◆ **Passage extrait**
- - -
Mijat Maric

Lokeren

Ma terre

Mijat Maric (33) :  » Ces tomates de notre terre sentent bon. Quand je me concentre, je me rappelle de leur odeur. J’ai passé les quatre premières années de ma vie en Croatie. Notre ferme se situait à Odzak. Je considère toujours que j’ai eu de la chance de pouvoir grandir au milieu des vaches, des cochons et des poules. Par la suite, notre vie en Suisse, dans un appartement, fut très différente.

Au début, mes parents n’allaient en Suisse qu’en été. Ma soeur et moi, nous restions chez nos grands-parents. Nos parents travaillaient en Suisse dans un hôtel : mon père était serveur ; ma mère, femme de chambre. Pour le même travail, ils recevaient un salaire cinq fois plus élevé qu’en Croatie. Lorsque j’ai eu quatre ans, ils ont reçu un permis de travail et de séjour permanent en Suisse alors nous avons tous déménagé. Ma soeur et moi avons cependant continué à rendre visite à nos grands-parents pendant les vacances. Nos parents voulaient travailler quelques années en Suisse puis revenir en Croatie où ils pourraient avoir une belle vie. Mais la guerre est venue perturber leurs plans.

Je ne peux pas comprendre comment on peut tuer des gens qui parlent la même langue. Mon cousin est mort, tué par l’armée serbe. On se battait pour un morceau de terrain sur lequel aucune des parties ne vit aujourd’hui. Mon cousin avait vingt ans. Je connais bien sa maman et j’ai de la peine pour elle quand je vois comment elle tente de mener une vie normale depuis. Entre-temps, un autre de ses fils a épousé une Serbe. Je n’ai jamais trouvé le courage d’en parler avec elle.

Après la guerre, nous sommes retournés à Odzak. J’avais douze ans. Notre maison n’avait plus de toit, les gens ne sortaient plus en rue. Je pense que mes parents ont pleuré pendant des années.  »
- - -
◆ **Données fournies**

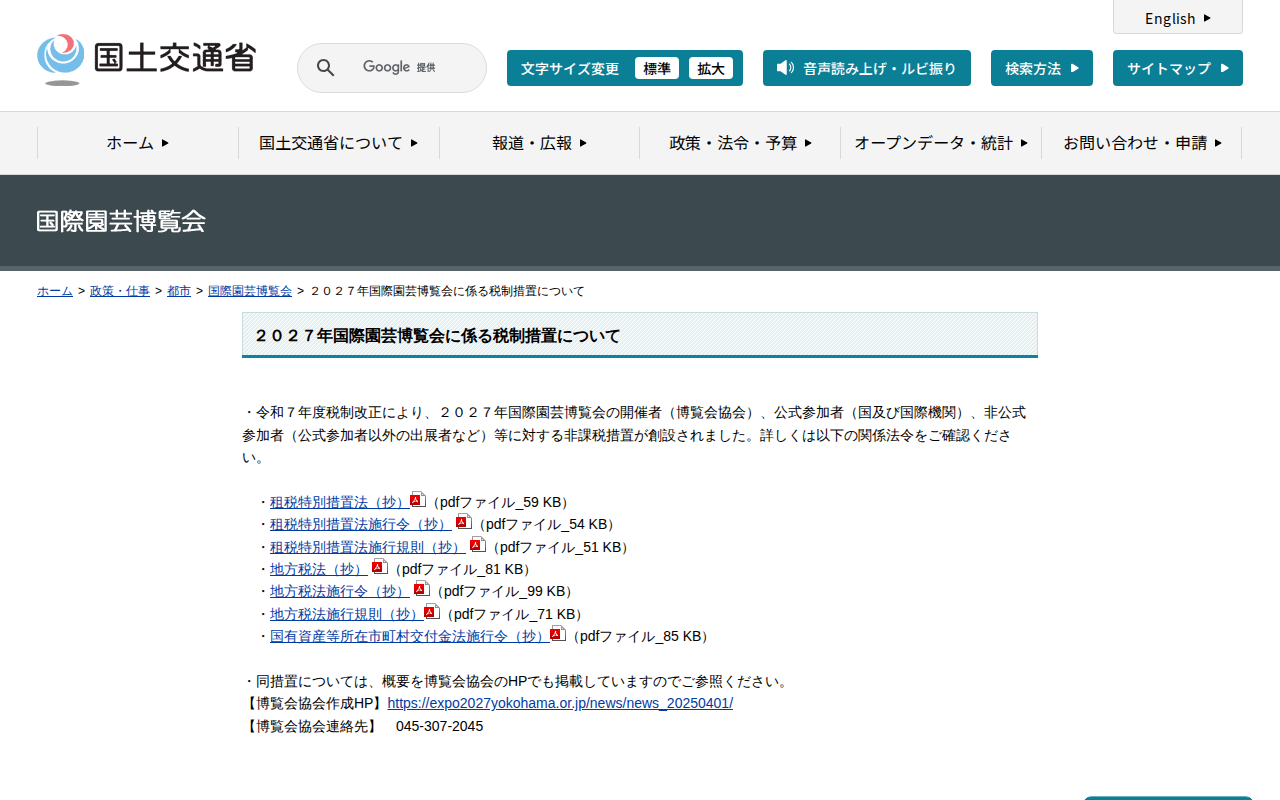Click PDF icon beside 地方税法（抄）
- - -
◆ **Travail demandé**
Recopiez mot pour mot le témoignage de Mijat Maric entre « Mijat Maric (33) » et « fut très différente. », ces deux passages compris. Appuyez-vous uniquement sur le témoignage de Mijat Maric.

◆ **Réponse rédigée**
Mijat Maric (33) :  » Ces tomates de notre terre sentent bon. Quand je me concentre, je me rappelle de leur odeur. J’ai passé les quatre premières années de ma vie en Croatie. Notre ferme se situait à Odzak. Je considère toujours que j’ai eu de la chance de pouvoir grandir au milieu des vaches, des cochons et des poules. Par la suite, notre vie en Suisse, dans un appartement, fut très différente.